Reading our front page on Tuesday morning, Philip Larkin would have been horrified. Back in 1955, he finished writing one of his greatest poems, Church Going – in which he explained why, despite being a firm non-believer, he feared a future in which churches “fall completely out of use”. To him, religion was nothing more than a “vast, moth-eaten musical brocade / Created to pretend we never die”. Yet, on Saturday afternoons, when he could rely on them to be empty, he often visited churches, because it “pleases me to stand in silence” in a “serious house on serious earth”. As he did so, however, he would glumly wonder who “will be the last, the very last, to seek / This place for what it was…”

He didn’t live to find out. But I have an uneasy feeling that I might. Seventy years ago, when Larkin started drafting that poem, weekly attendance in the Church of England stood at a healthy three million. By 2019, the last year before the pandemic, the figure had plummeted to 850,000. In that light, perhaps we shouldn’t be surprised by our story from Tuesday that, in England, more than 400 churches have closed in less than a decade. But even if we aren’t surprised, I think we should be worried. And when I say we, I don’t just mean the religious among us. I mean the non-religious, too.

I’m non-religious. I prefer to put it like that because in the past couple of decades the word “atheist” has gained some unhappy connotations. In the wake of The God Delusion by Richard Dawkins, and God is Not Great by Christopher Hitchens, atheism seems almost to have become a religion itself, and not a very pleasant one. So many of its followers behave like missionaries, preaching their dogma, hectoring heretics and endlessly questing for converts to their creed.

But, even though I have no faith myself, I am able to see the good that faith can do – and also to see what can go wrong in its absence. The world of 21st-century political activism, for example, teems with people who, though not religious in practice, are certainly religious in temperament.
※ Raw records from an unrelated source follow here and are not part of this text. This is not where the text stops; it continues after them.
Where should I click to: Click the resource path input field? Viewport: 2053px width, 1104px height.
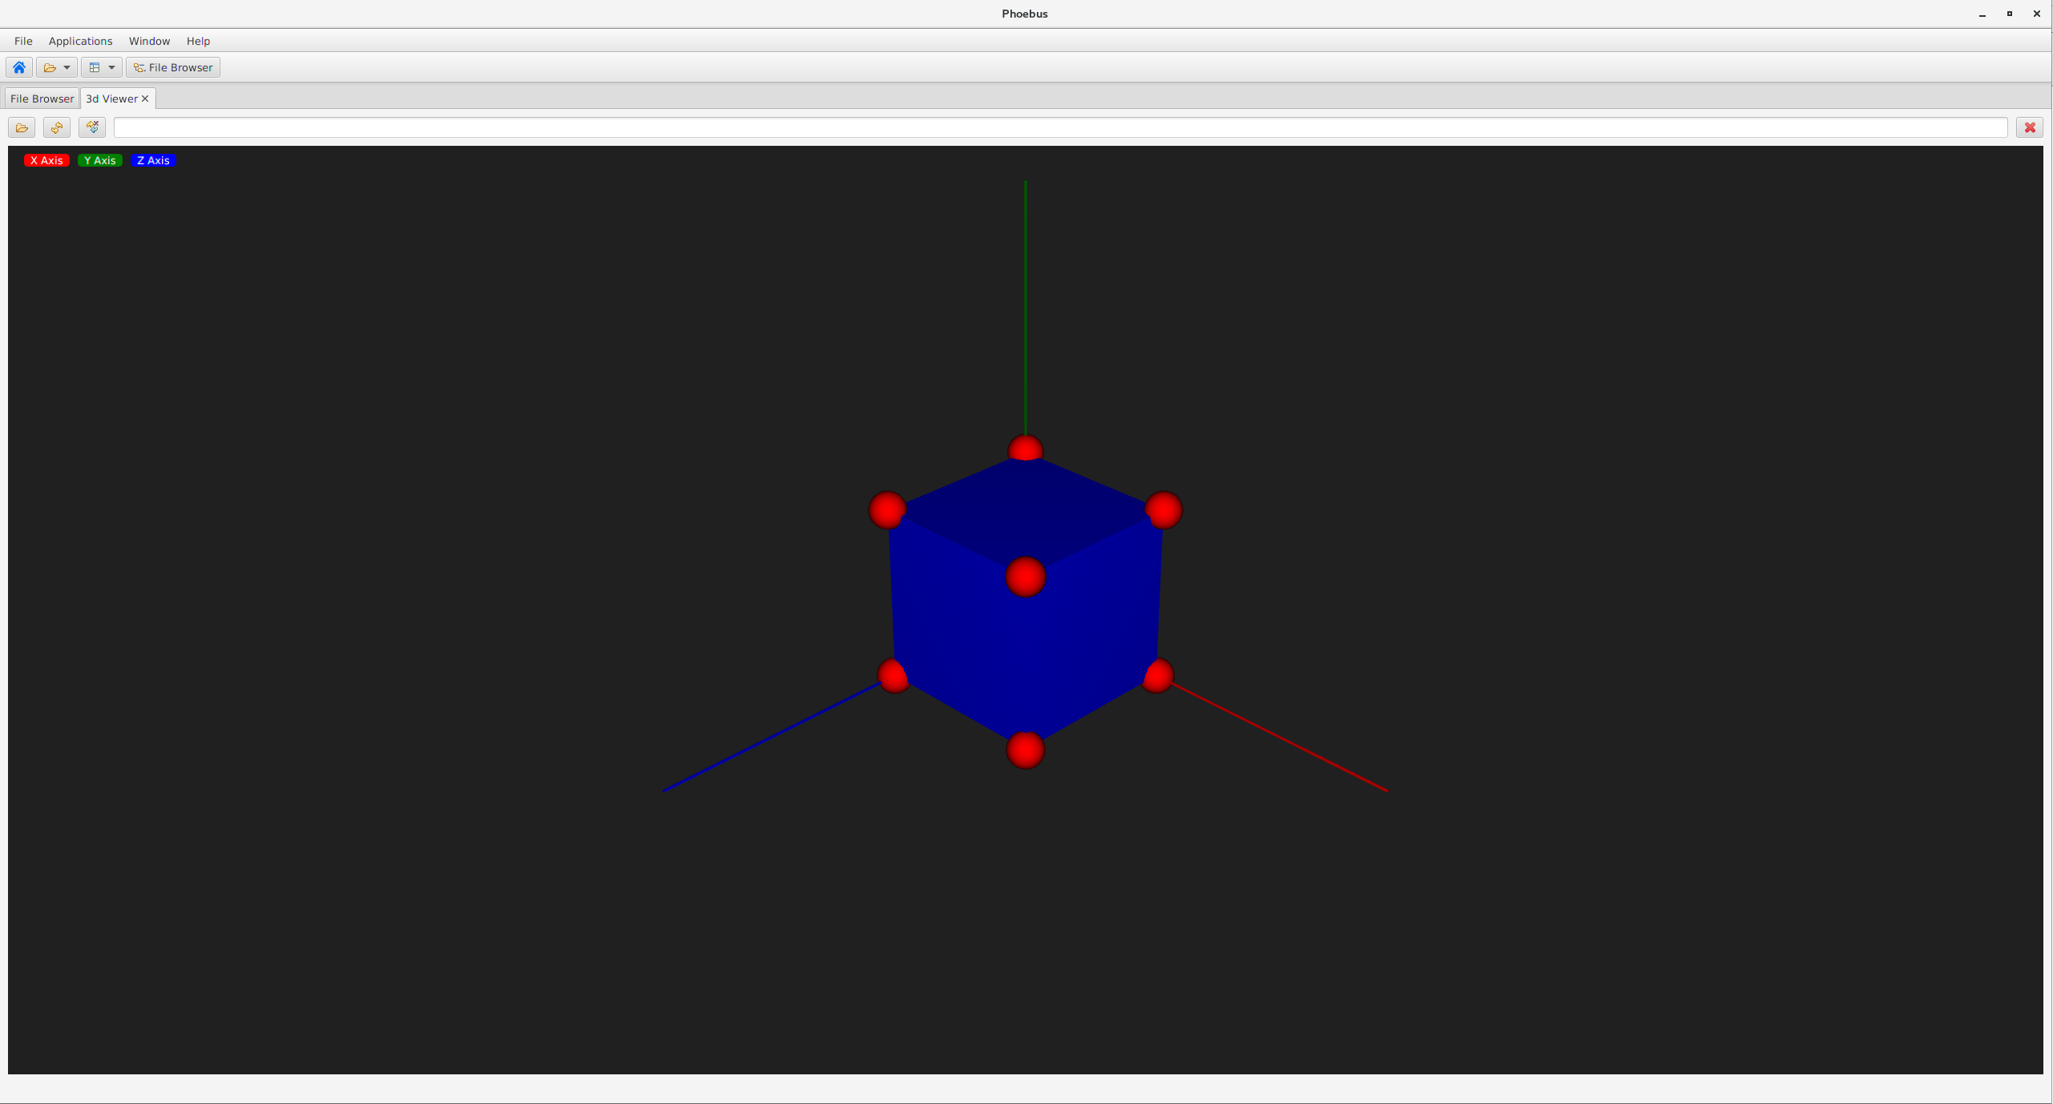1059,127
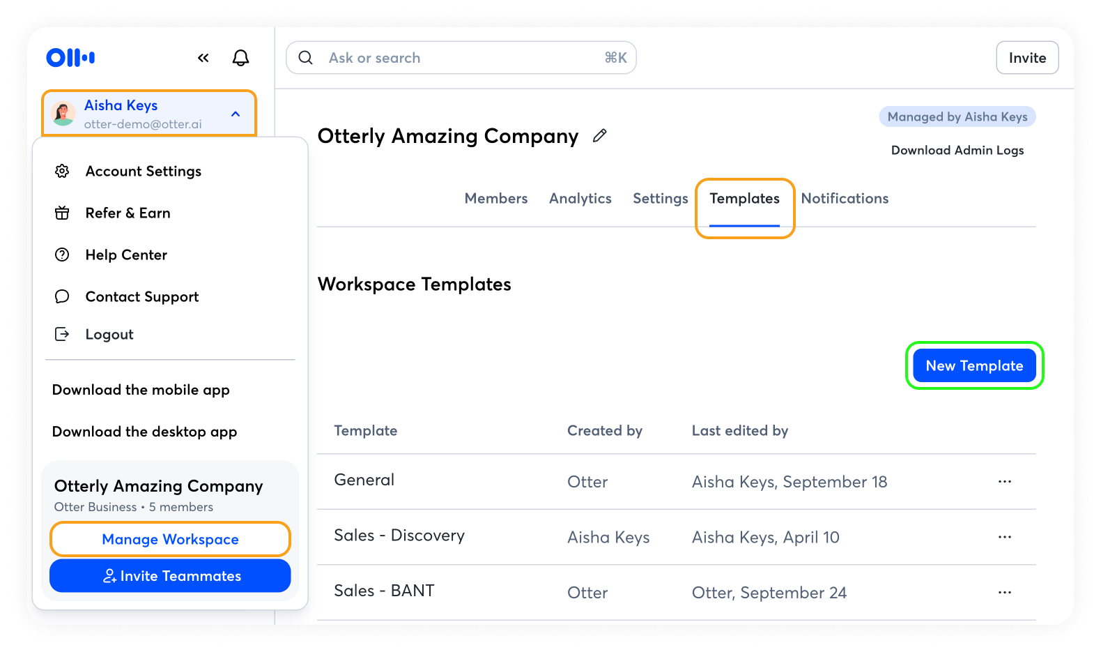This screenshot has width=1101, height=652.
Task: Click the Otter logo in sidebar
Action: tap(70, 57)
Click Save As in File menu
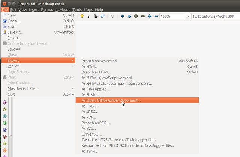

They seem to have an innate need for a messiah to acclaim, and unbelievers to denounce. Anyone who has encountered Corbynistas on social media, or at one of their many exultant rallies between 2015 and 2019, will know exactly what I mean.

In any case, as Larkin suggests, you don’t have to be Christian to appreciate the beauty of churches. When I say beauty, I don’t just mean visually, although they invariably are magnificent buildings. There’s also beauty in what they represent.

Last month, I went to our local church to watch my son sing at his school’s annual Christingle service. It was a wonderful occasion. But an observer from out of town would have noticed something striking about it. Something like a quarter of the children present were Sikh.

For more than 50 years, Gravesend, the town where we live, has had a sizeable Sikh population. Naturally, these children and their parents wouldn’t normally attend a CofE service. Yet every Christmas, they come and join in the singing of hymns and carols – just as I did. And it was lovely: the feeling of unity and community it created. Even if we didn’t all believe every word we were singing, we could feel as much joy as those who did.

My son and his class have occasionally been taken on day trips to the church, to learn about it. At a parent-teacher evening in Year Two, I got to see a report my son had written about his experiences. “I went to St George church,” he wrote. “Reverend Jim showed us the vestry. I saw the special cassok and stole. I lernt that the candle is a symbell of Gods light.”

I loved that. Of course, it may be that my son wrote this purely out of scholarly duty, because it was what he’d been told. Or it may be that he genuinely believed every word. I won’t pretend that the two of us engage in much theological discussion. But either way, it’s fine by me. If he does believe in God, I have done nothing to disabuse him. He can make up his own mind.

Even if he turns out to be as drably unspiritual as I am, however, I hope that in his lifetime the dwindling of our churches can somehow be arrested. I don’t want to picture him living in some nightmare future Britain where all the churches are boarded up, the stained glass windows are broken, and St Paul’s has been converted into a branch of Wetherspoons.

Still, there is room for hope. Gloomy though Larkin was, I think he would tell us to have faith – and to believe, as he did, that our churches will always hold a mysterious and irresistible pull. A pull that can draw even a godless cynic “to this ground, / Which, he once heard, was proper to grow wise in, / If only that so many dead lie round.”